- _Exercise instructions_
Your output should be exactly the lines from the one containing "Task: Add a preview image via plus thumbnail" through the final line of the following data, please, with no pictures.

Extracted records
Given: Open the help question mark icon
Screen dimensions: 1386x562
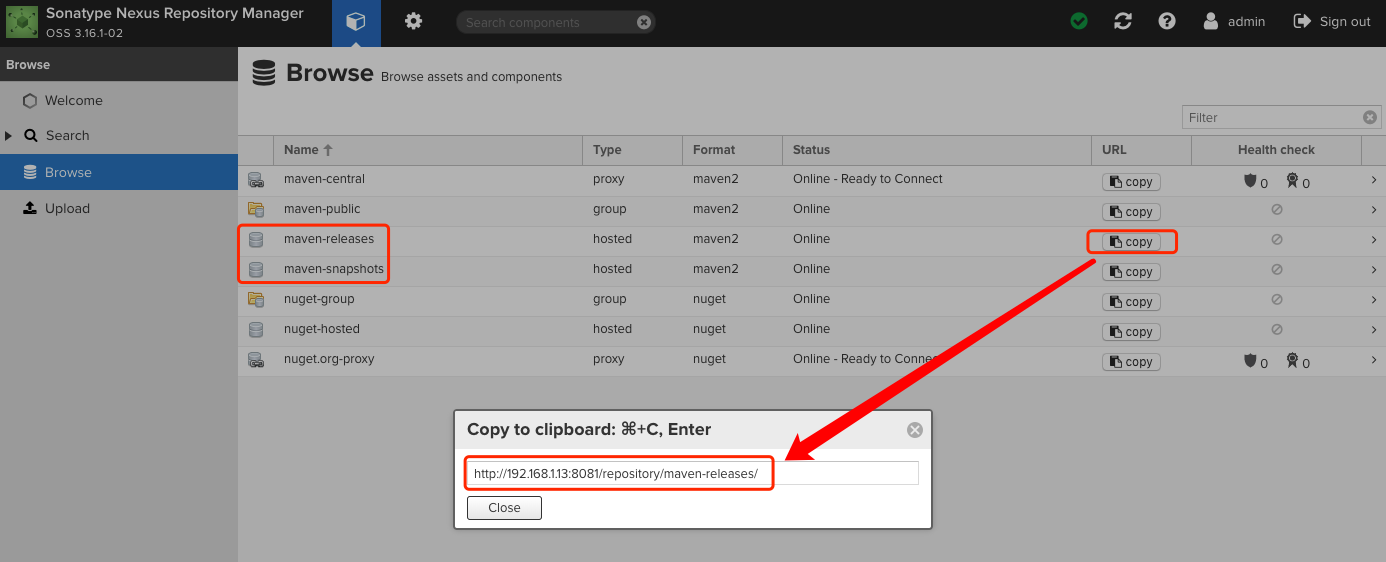Looking at the screenshot, I should (1167, 21).
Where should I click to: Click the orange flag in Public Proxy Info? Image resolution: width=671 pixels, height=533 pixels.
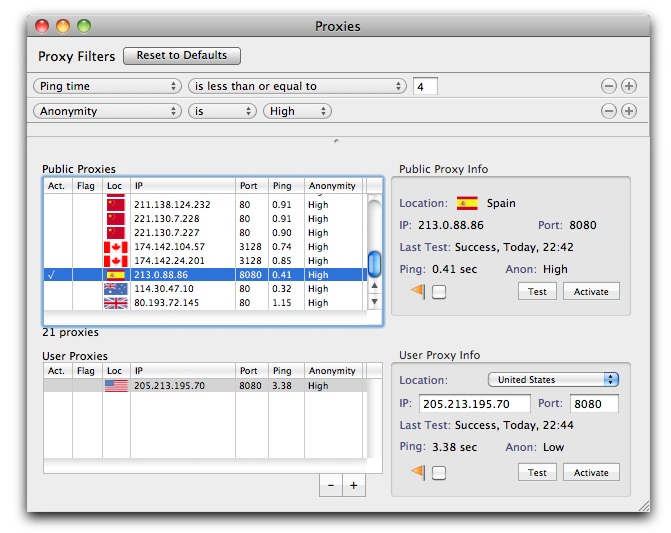point(418,291)
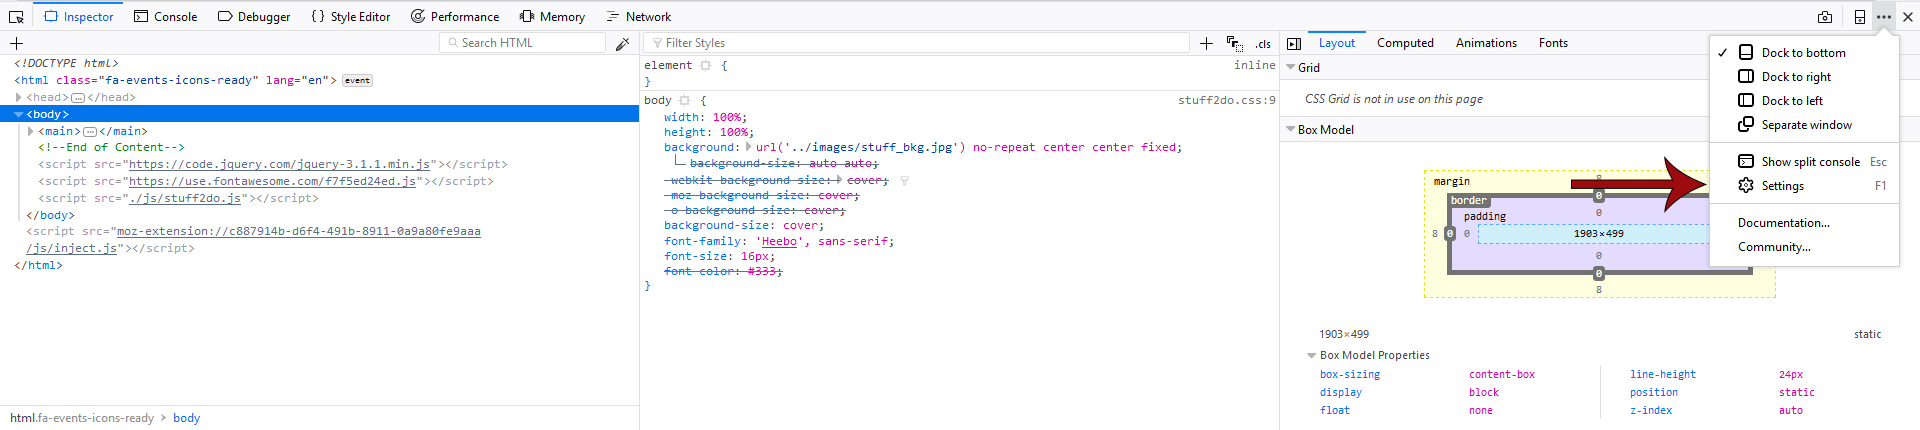Viewport: 1920px width, 430px height.
Task: Expand the head element node
Action: point(19,97)
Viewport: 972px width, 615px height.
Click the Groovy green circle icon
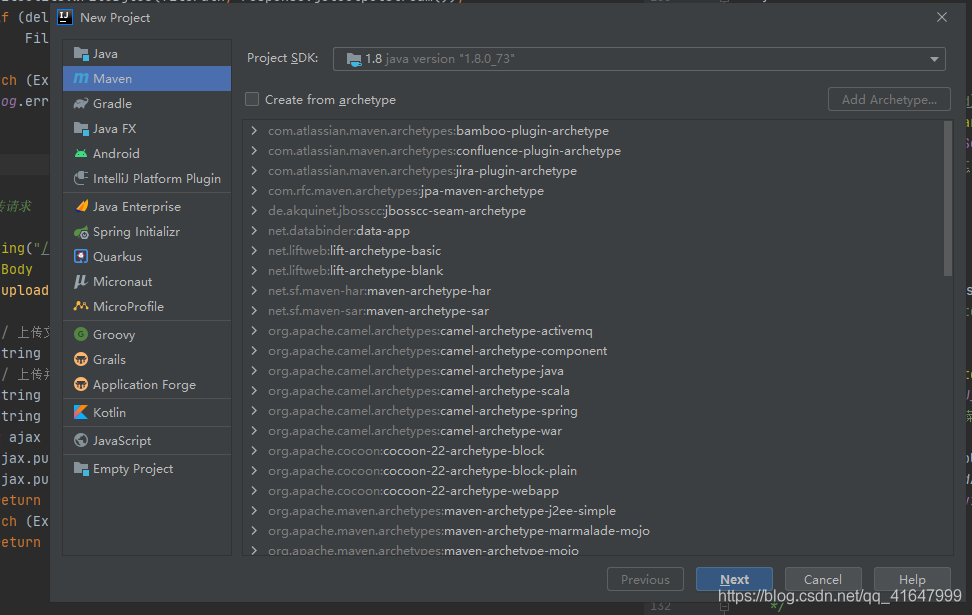(81, 335)
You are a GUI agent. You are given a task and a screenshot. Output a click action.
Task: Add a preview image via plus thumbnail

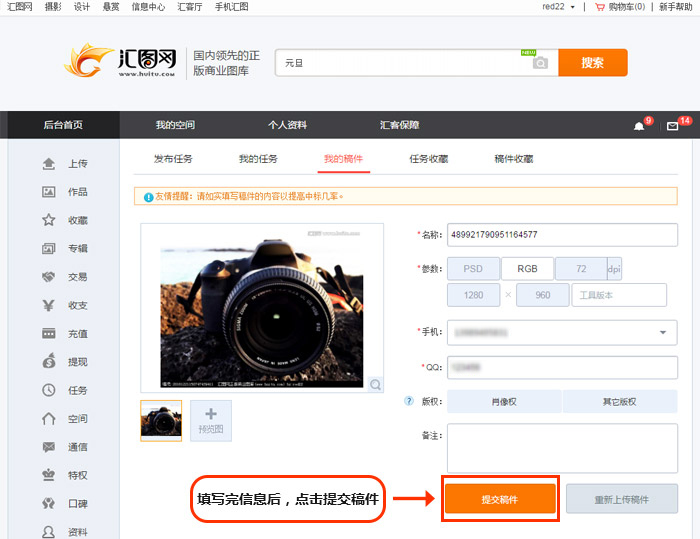pos(211,420)
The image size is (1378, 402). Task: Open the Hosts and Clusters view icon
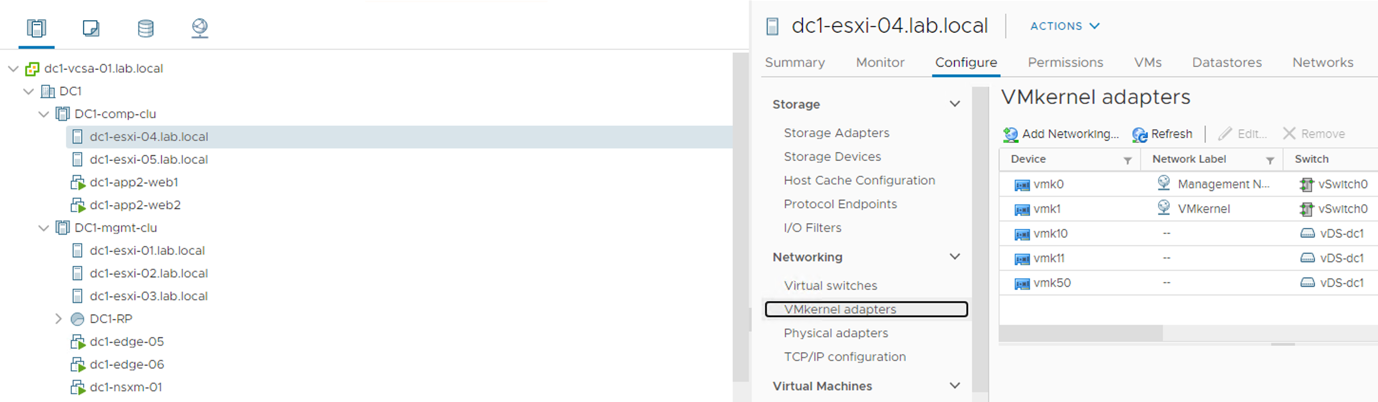coord(36,28)
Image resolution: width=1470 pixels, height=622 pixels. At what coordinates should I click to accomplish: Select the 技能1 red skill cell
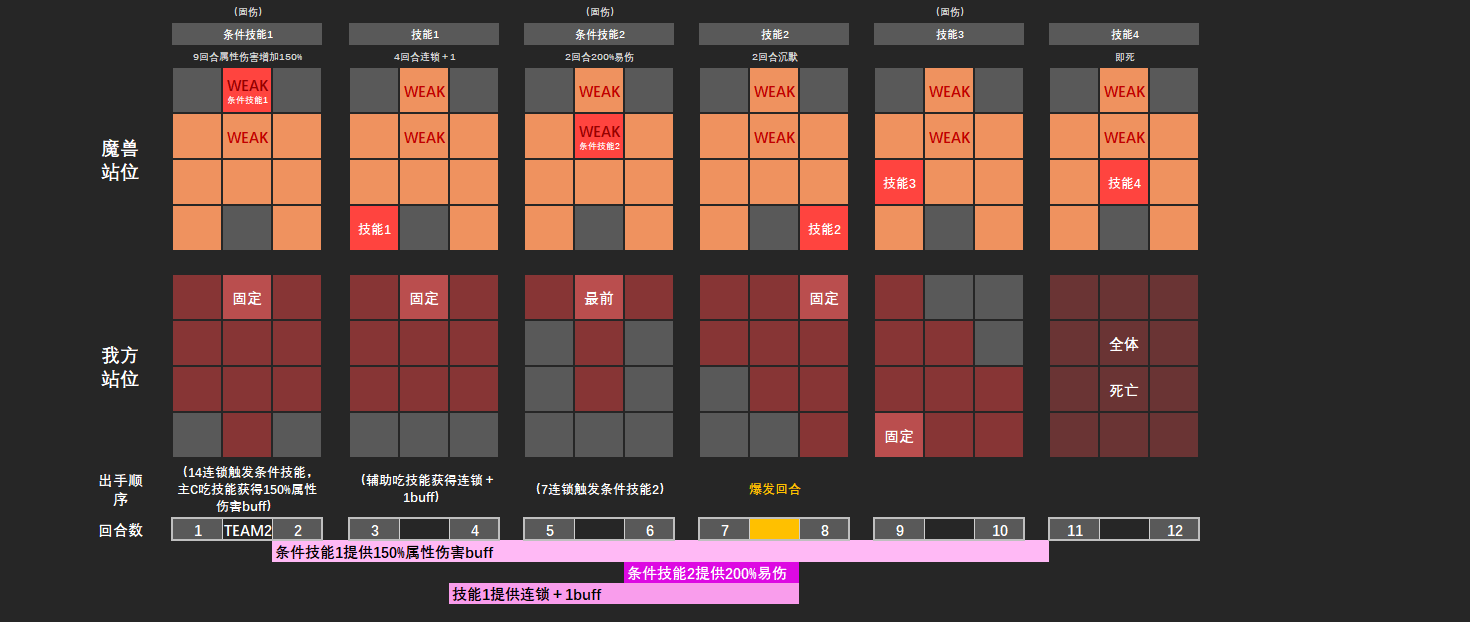373,228
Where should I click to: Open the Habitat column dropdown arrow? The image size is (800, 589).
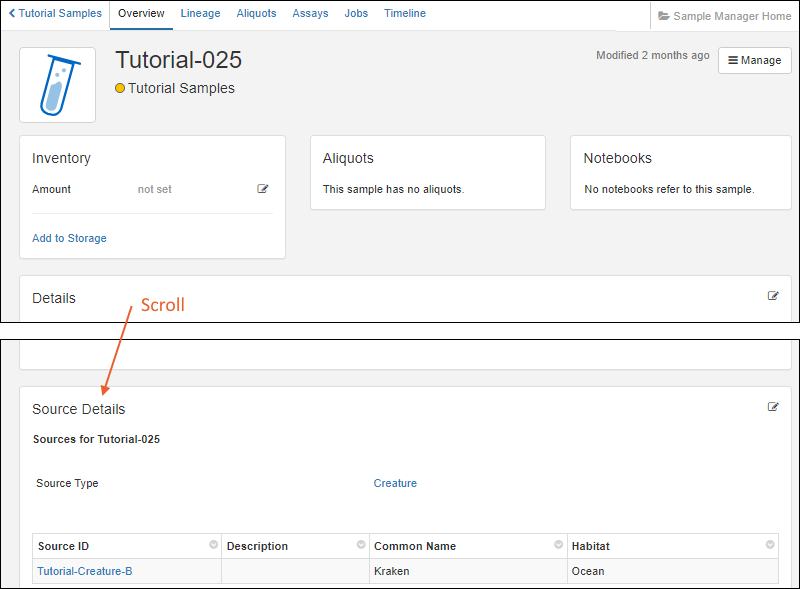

- _Result below_
Task: Add a preview image via plus thumbnail

pos(211,420)
The image size is (1378, 402). Task: Open the Hosts and Clusters view icon
coord(36,28)
Image resolution: width=1470 pixels, height=622 pixels. At what coordinates should I click to accomplish: Select the 技能1 red skill cell
373,228
Where should I click to: Open the Habitat column dropdown arrow? The image size is (800, 589).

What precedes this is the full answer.